===== GIVEN RECORDS

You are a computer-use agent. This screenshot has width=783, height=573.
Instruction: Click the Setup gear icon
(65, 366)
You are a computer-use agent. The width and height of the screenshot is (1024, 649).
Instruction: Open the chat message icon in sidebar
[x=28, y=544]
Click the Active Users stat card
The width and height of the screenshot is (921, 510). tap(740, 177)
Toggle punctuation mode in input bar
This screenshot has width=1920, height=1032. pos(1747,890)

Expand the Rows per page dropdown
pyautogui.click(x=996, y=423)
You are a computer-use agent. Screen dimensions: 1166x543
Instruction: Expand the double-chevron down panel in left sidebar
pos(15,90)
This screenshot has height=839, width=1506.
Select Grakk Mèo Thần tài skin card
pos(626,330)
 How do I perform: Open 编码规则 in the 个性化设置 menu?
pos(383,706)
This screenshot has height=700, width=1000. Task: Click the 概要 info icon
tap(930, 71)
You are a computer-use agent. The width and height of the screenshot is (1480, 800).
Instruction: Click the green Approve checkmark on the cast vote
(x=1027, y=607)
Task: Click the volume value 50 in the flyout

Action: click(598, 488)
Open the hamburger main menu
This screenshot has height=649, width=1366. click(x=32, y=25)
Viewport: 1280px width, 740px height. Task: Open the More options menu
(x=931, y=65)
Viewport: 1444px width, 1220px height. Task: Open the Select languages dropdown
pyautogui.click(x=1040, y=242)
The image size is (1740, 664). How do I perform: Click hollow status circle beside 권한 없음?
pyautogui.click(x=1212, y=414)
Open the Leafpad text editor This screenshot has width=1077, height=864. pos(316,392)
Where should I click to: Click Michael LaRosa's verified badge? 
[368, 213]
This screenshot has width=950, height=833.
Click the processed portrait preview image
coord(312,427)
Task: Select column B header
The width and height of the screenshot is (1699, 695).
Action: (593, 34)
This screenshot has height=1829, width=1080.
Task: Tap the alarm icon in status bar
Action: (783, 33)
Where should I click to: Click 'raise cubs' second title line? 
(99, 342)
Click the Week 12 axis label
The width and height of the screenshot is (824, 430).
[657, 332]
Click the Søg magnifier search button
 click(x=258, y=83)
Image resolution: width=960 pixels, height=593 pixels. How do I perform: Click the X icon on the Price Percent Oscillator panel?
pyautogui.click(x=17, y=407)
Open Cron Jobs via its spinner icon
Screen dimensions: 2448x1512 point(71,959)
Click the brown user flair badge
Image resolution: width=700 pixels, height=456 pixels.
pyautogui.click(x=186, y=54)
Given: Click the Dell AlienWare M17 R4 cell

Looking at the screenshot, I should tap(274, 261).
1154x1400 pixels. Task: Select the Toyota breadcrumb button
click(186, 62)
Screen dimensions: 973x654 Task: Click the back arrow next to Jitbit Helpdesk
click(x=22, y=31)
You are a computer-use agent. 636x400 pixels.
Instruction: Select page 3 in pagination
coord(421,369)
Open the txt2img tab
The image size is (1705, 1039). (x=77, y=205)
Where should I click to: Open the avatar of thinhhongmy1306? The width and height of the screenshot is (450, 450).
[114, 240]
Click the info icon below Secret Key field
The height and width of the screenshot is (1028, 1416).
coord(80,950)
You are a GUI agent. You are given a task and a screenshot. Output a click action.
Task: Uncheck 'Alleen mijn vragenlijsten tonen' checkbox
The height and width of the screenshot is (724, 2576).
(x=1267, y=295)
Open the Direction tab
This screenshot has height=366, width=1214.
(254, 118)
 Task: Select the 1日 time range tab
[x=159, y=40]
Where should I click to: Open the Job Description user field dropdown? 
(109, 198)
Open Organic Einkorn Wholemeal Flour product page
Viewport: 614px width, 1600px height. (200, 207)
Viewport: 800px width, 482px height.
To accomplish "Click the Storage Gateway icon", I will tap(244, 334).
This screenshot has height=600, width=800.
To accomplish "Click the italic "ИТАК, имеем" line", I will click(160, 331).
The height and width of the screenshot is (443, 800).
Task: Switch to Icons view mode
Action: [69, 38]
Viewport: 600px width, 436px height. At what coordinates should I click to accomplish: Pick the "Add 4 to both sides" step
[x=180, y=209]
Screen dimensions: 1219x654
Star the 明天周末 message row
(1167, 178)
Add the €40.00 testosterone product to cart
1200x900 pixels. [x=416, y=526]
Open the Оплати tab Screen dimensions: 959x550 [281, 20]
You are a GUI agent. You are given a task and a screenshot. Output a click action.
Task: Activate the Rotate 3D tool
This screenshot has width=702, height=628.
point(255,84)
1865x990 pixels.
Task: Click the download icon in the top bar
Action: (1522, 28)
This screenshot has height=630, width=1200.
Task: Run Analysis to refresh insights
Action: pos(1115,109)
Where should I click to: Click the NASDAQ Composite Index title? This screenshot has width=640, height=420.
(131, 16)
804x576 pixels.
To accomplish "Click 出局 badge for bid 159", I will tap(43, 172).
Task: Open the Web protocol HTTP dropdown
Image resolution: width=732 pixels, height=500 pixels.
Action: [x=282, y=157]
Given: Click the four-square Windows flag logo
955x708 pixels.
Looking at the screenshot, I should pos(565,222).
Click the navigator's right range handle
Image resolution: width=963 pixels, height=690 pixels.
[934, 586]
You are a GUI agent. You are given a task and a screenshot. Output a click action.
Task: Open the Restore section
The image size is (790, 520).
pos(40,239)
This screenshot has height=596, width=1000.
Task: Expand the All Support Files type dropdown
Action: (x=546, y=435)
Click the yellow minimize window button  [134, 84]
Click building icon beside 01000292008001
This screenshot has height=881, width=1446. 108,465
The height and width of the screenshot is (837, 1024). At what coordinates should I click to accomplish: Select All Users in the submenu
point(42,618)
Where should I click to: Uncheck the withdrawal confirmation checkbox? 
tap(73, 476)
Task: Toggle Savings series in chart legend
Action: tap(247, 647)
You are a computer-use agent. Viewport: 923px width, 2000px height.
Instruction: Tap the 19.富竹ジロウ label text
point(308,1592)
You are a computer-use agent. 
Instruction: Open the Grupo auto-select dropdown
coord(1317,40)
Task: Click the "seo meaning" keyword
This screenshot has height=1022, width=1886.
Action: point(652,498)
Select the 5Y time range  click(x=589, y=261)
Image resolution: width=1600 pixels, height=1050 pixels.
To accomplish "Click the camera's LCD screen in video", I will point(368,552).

==========

WHAT THE EXERCISE ASKS:
Word for word, restate the lines above from the line containing "You are a computer-use agent. 636x400 pixels." through the line containing "Task: Uncheck 'Alleen", with both included and nothing else.

TASK RESULT:
You are a computer-use agent. 636x400 pixels.
Instruction: Select page 3 in pagination
coord(421,369)
Open the txt2img tab
The image size is (1705, 1039). (x=77, y=205)
Where should I click to: Open the avatar of thinhhongmy1306? The width and height of the screenshot is (450, 450).
[114, 240]
Click the info icon below Secret Key field
The height and width of the screenshot is (1028, 1416).
coord(80,950)
You are a GUI agent. You are given a task and a screenshot. Output a click action.
Task: Uncheck 'Alleen mijn vragenlijsten tonen' checkbox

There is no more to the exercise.